■ Parts of the exercise:
1/ In the forum post about deriving VIX futures prices from ES options, what result does the poster report getting?
2/ Summarize the forum post on deriving VIX futures prices from ES options in two sentences.
3/ Continue the forum post on deriving VIX futures prices from ES options, starting right after its last sentence.

■ Provided text:
Posted: 2021-03-23 18:01
This might be too simplistic, and i'm sure there's a flaw in my logic, but I would like your feedback please.

I'm trying to use ES options to produce the VIX futures prices.
1) I fit the ES option prices (I should using SPX by definition, but don't have access to SPX) via a vol model.
2) I use the vol model to produce the variance swap price.
3) Now I have a variance swap term structure (expiration x-axis and total variance on y-axis).
4) Since I don't have the Wednesday expiration, I interpolate the total variance and produce the 30-day forward variance (starting on the VIX expiration date).
5) I convert this to annualize vol.

when I do this, I constantly underestimate the VIX future prices.

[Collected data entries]
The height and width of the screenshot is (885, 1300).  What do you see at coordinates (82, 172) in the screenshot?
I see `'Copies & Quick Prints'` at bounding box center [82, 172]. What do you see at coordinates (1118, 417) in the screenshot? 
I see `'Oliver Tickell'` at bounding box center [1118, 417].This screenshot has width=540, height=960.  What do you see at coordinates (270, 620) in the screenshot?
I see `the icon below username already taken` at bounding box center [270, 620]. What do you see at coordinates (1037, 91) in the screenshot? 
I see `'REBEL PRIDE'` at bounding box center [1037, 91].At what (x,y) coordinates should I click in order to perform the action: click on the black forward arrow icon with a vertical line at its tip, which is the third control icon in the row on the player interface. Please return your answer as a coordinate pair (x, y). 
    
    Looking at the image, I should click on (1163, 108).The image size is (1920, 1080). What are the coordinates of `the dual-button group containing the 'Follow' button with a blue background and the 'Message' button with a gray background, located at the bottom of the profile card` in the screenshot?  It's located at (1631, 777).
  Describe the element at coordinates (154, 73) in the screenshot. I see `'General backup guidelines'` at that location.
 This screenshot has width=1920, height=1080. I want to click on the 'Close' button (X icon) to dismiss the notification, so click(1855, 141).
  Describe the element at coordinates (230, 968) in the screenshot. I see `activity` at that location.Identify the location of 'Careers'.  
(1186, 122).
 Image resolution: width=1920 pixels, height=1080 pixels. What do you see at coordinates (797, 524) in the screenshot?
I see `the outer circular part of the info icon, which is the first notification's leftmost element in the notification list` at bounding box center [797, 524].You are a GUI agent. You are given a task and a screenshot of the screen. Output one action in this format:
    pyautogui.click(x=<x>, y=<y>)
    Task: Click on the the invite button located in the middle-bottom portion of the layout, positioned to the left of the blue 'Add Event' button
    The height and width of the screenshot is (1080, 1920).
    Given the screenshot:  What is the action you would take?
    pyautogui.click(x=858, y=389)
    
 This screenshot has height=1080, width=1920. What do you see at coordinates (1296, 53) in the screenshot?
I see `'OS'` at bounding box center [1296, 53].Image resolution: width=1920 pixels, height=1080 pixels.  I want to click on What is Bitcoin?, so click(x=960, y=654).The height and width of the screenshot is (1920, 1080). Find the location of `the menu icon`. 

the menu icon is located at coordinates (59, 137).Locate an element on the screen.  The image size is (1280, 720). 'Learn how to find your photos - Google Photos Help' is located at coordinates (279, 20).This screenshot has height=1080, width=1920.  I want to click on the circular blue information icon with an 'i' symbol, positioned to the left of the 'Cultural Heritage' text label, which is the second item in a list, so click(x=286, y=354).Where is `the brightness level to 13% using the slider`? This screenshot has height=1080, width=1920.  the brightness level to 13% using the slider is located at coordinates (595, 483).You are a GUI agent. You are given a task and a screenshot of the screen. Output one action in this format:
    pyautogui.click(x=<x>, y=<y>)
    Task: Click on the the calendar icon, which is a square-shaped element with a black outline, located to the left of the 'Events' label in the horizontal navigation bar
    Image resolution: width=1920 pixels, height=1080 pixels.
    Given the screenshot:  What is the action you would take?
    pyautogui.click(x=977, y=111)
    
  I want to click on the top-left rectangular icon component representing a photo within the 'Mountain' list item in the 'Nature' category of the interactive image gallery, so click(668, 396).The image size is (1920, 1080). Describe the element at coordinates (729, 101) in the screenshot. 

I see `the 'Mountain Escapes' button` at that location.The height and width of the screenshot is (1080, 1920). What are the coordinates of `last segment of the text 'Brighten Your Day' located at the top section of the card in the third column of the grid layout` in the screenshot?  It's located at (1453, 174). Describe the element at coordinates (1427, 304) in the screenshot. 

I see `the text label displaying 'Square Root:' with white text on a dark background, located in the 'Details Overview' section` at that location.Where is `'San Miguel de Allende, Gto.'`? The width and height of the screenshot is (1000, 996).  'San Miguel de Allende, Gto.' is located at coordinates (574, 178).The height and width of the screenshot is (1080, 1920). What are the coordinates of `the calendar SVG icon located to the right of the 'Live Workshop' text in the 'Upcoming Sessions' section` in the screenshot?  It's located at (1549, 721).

■ Results of the exercise:
1/ The poster constantly underestimates the VIX future prices.

2/ The poster fits ES option prices with a vol model, uses that model to price variance swaps, and builds a variance swap term structure. From it the poster interpolates a 30-day forward variance starting on the VIX expiration date and converts it to annualized vol, but the result constantly underestimates VIX future prices.

3/
Many thanks,
hilss


kloc


Total Posts: 42
Joined: May 2017
 
Posted: 2021-03-24 07:11
This is never going to work - VIX futures are *expectation* of future VIX. Remember: E(sqrt(Variance)) != sqrt(E(Variance)).


hilss


Total Posts: 68
Joined: Jun 2007
 
Posted: 2021-03-24 11:31
Thanks Kloc !!! Would it be safe to assume that this would be ok to compute forward variance?

kloc


Total Posts: 42
Joined: May 2017
 
Posted: 2021-03-24 14:59
You mean get market expectation of fwd variance as a forward starting var swap? Yes, variances are additive, you can use this approach for fwd variances.

However, same caveats apply like like in the case of pricing var swaps via underlying option portfolios...

hilss


Total Posts: 68
Joined: Jun 2007
 
Posted: 2021-03-24 15:39
understood... makes sense.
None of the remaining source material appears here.